Welcome to the Anatomy of a Goal, where each week we dissect one goal (or near goal) from a previous Columbus Crew match.
For match seven of the 2021 MLS season, we take a look at Gyasi Zardes’ 21st minute goal, his 50th across all competitions for the Crew, that gave Columbus a 2-0 lead as part of the team’s 2-1 win against Toronto FC on Saturday.
The Crew returned to Columbus on the back of the team’s first road win in more than a year and looking to grab a second straight win before a three-week break. Luis Diaz got the scoring started early with a long breakaway goal. The Black & Gold continued to apply pressure to their Trillium Cup rivals as the first half moved forward.
Zardes’ goal begins with a Toronto throw-in deep in Crew territory. Kamar Lawrence throws the ball in toward Marky Delgado.
Delgado collects the ball and plays a quick pass forward to Jacob Shaffelburg.
Shaffelburg plays a first-touch pass toward Michael Bradley but Artur looks to pounce on the pass.
Shaffelburg under-hits his pass allowing Artur to easily intercept the ball. Darlington Nagbe and Derrick Etienne (22) see the counter-attacking opportunity and set off toward the attacking half.
Artur brings in the ball and has options. He can attempt to carry the ball forward around Bradley, play a pass around Bradley to Zardes or play a quick touch-pass forward to Nagbe.
Artur spots Nagbe and plays a quick pass out in front of his midfield partner.
Nagbe carries the ball forward as Richie Laryea (22) shifts toward him to apply defensive pressure. This leaves Nagbe with three options, a through pass toward Zardes, continuing to carry the ball forward or a diagonal pass out in front of Etienne.
Nagbe plays a pass in front of Etienne who has time to run onto the ball.
Etienne picks up the ball with space to carry forward across the midfield line.
Columbus’ counter attack springs into motion as Etienne crosses midfield. Zardes runs just behind Chris Mavinga, Nagbe makes an unmarked run forward toward Eriq Zavaleta, and Pedro Santos sets up an overlapping run around Etienne.
Laryea gets in front of Etienne leaving the winger with four options. He can either play a quick pass forward to Nagbe, a long, diagonal pass to Zardes attempt to beat Laryea off the dribble or hit a leading pass in front of Santos.
Etienne picks the safest option and plays a quick pass into the path of the overlapping Santos.
Santos approaches the ball and can either hit an early cross into the oenalty box toward Zardes, play a pass on the ground toward Nagbe or take a touch toward the endline.
Santos decides to hit an early cross into the path of Zardes.
The above image shows one of a few frames that could be used by the Video Assistant Referee to review this play for a potential offside run by Zardes.
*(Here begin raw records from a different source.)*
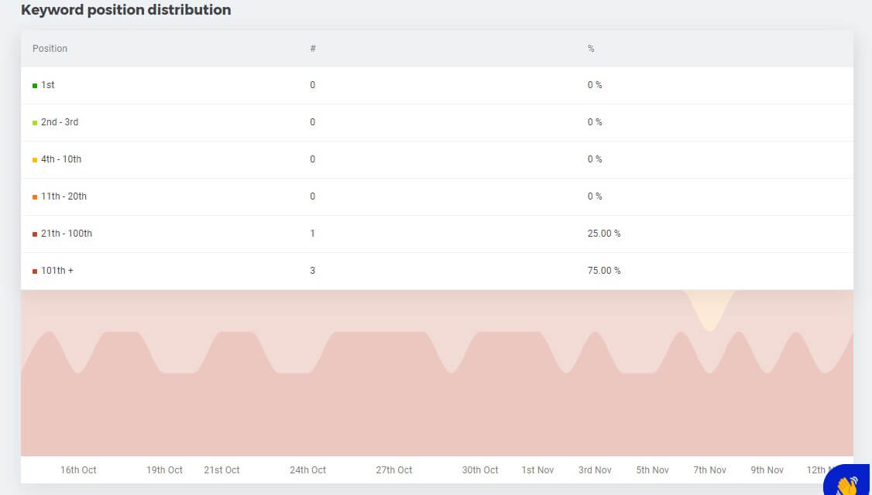Select the Position column header

pos(50,49)
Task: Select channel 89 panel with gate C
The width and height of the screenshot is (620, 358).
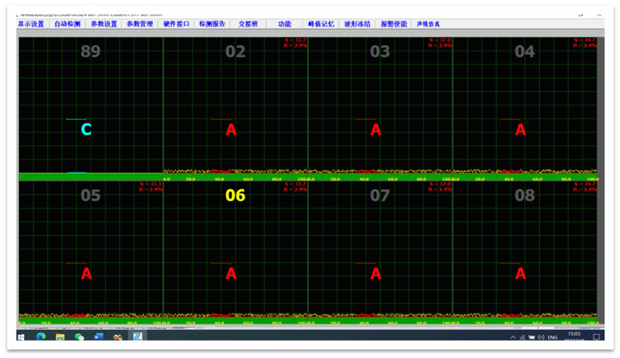Action: click(x=91, y=106)
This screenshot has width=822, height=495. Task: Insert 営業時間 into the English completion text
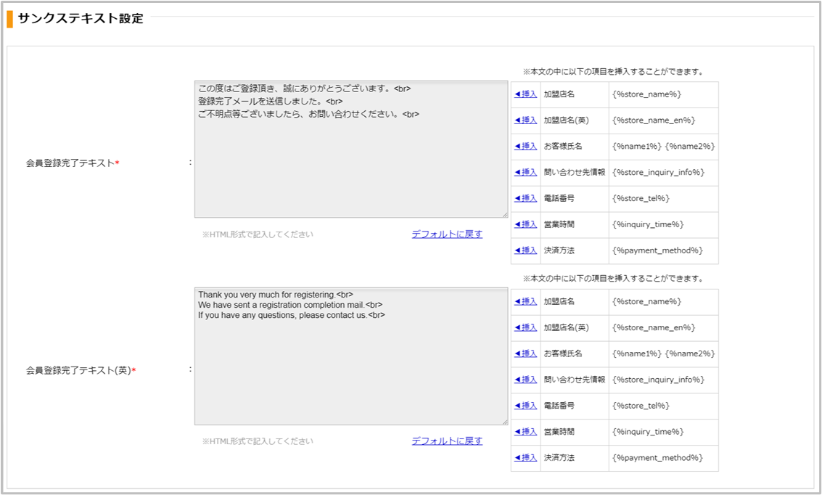[x=525, y=432]
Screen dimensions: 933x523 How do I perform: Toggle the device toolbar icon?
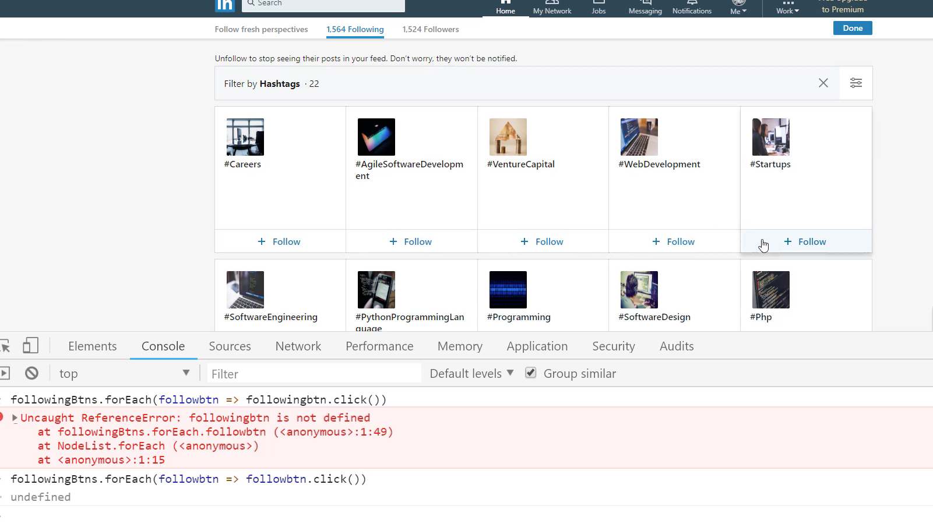30,346
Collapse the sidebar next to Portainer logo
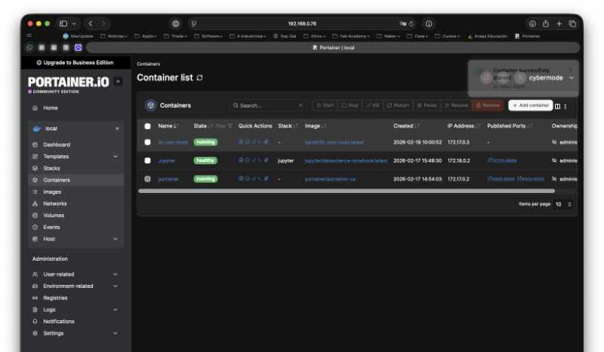The height and width of the screenshot is (352, 604). 118,81
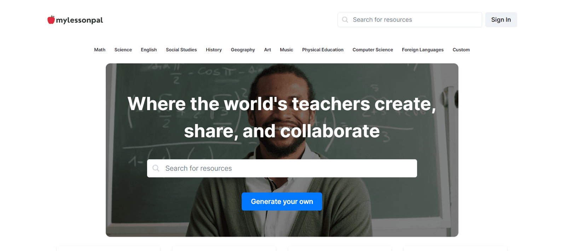The height and width of the screenshot is (251, 566).
Task: Open Social Studies resources
Action: 181,50
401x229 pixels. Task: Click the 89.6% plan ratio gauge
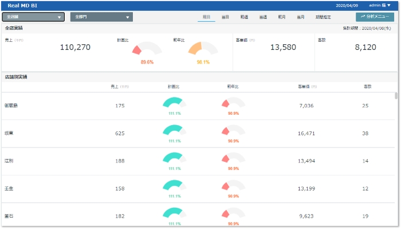click(x=147, y=49)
From this angle, it is difficult to tell whether Zardes’ lead foot is ahead of Zavaleta’s knee. After initially being called offside, the VAR intructed the center official to take a second look. From this angle, it was clear and obvious enough that Zardes was onside and the goal was given.
The ball travels toward Zardes in the 18-yard box. The forward makes a smart run from the opposite flank and positions himself between Mavinga and the ball.
Mavinga and Zardes both get their legs out toward the ball as it approaches them in the penalty box.
Zardes just beats Mavinga to the ball and sends the ball on a downward trajectory toward the goal.
Zardes’ redirected shot takes a hard bounce on the ground a few feet in front of the striker.
The ball takes a high bounce and picks up some significant spin as it soars toward Alex Bono’s goal.
Bono leaps toward the ball and attempts to redirect the shot away from the goal. But Bono is just unable to get his fingertips on the ball as it soars over him...
. . . into the back of the net!
- Both Crew goals in this match came from counter attacks. Caleb Porter and his coaching staff clearly identified a weak point in Toronto’s high-pressure system and Columbus did well to make the opponent pay on two separate occasions.
- The early decisions in this counter attack are good examples of quick, simple choices Artur plays a short pass to Nagbe, Nagbe plays a simple pass in front of Etienne and Etienne recognizes Santos’ overlap.
- Santos hits an almost perfect early cross. This ball into the penalty box has become a staple of the Black & Gold’s attack over the past season.
- This is a good example of MLS VAR being used correctly. In the English Premier League, this play would have been reviewed by the millimeter. In MLS, a naked eye review overturns the call to give Columbus an important goal.
- Zardes does an excellent job to redirect the ball toward the goal. With his 50th goal in all competitions, Zardes continues to climb toward the ranks of all-time Crew goal scorers.